Written problem
Copy the lines of the listing below exactly as they appear, starting with its first line and going on through the line that contains "Action: coord(205,136)".

····················

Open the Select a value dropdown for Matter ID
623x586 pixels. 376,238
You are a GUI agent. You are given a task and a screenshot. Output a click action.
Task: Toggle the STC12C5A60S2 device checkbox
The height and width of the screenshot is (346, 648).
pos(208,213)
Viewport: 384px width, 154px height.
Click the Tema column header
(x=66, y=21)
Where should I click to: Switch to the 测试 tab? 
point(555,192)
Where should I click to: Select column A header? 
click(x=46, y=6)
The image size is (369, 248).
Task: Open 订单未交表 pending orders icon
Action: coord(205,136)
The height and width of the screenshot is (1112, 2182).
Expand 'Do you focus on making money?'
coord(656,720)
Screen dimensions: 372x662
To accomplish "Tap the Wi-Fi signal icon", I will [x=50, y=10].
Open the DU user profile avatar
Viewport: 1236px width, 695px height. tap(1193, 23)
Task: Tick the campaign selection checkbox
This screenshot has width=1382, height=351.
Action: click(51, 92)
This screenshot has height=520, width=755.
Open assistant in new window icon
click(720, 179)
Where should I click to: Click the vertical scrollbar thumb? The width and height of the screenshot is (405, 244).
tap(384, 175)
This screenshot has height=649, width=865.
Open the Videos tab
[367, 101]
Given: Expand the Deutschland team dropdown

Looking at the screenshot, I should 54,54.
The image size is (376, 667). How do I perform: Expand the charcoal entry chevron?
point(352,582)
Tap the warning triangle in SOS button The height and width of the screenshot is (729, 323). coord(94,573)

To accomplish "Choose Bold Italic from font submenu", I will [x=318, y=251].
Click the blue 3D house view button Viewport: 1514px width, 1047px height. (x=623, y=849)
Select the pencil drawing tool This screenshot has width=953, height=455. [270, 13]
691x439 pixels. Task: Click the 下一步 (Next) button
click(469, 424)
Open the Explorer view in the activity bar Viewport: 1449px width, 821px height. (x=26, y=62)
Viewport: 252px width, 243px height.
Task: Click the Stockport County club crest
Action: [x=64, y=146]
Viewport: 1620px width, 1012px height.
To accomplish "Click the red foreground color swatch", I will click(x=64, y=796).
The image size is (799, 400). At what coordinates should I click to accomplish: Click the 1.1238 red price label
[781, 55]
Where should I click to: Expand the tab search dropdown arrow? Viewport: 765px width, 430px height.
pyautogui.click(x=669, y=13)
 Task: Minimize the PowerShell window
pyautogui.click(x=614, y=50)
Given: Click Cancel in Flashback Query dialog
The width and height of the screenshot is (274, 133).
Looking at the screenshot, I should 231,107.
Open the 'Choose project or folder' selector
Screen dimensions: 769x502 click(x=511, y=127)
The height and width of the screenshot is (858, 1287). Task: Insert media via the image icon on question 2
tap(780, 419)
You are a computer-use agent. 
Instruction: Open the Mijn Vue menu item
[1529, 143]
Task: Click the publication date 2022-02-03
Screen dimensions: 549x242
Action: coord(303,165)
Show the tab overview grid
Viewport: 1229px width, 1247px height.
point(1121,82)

····················

Answer for this exercise
Open the Select a value dropdown for Matter ID
623x586 pixels. 376,238
You are a GUI agent. You are given a task and a screenshot. Output a click action.
Task: Toggle the STC12C5A60S2 device checkbox
The height and width of the screenshot is (346, 648).
pos(208,213)
Viewport: 384px width, 154px height.
Click the Tema column header
(x=66, y=21)
Where should I click to: Switch to the 测试 tab? 
point(555,192)
Where should I click to: Select column A header? 
click(x=46, y=6)
The image size is (369, 248).
Task: Open 订单未交表 pending orders icon
Action: coord(205,136)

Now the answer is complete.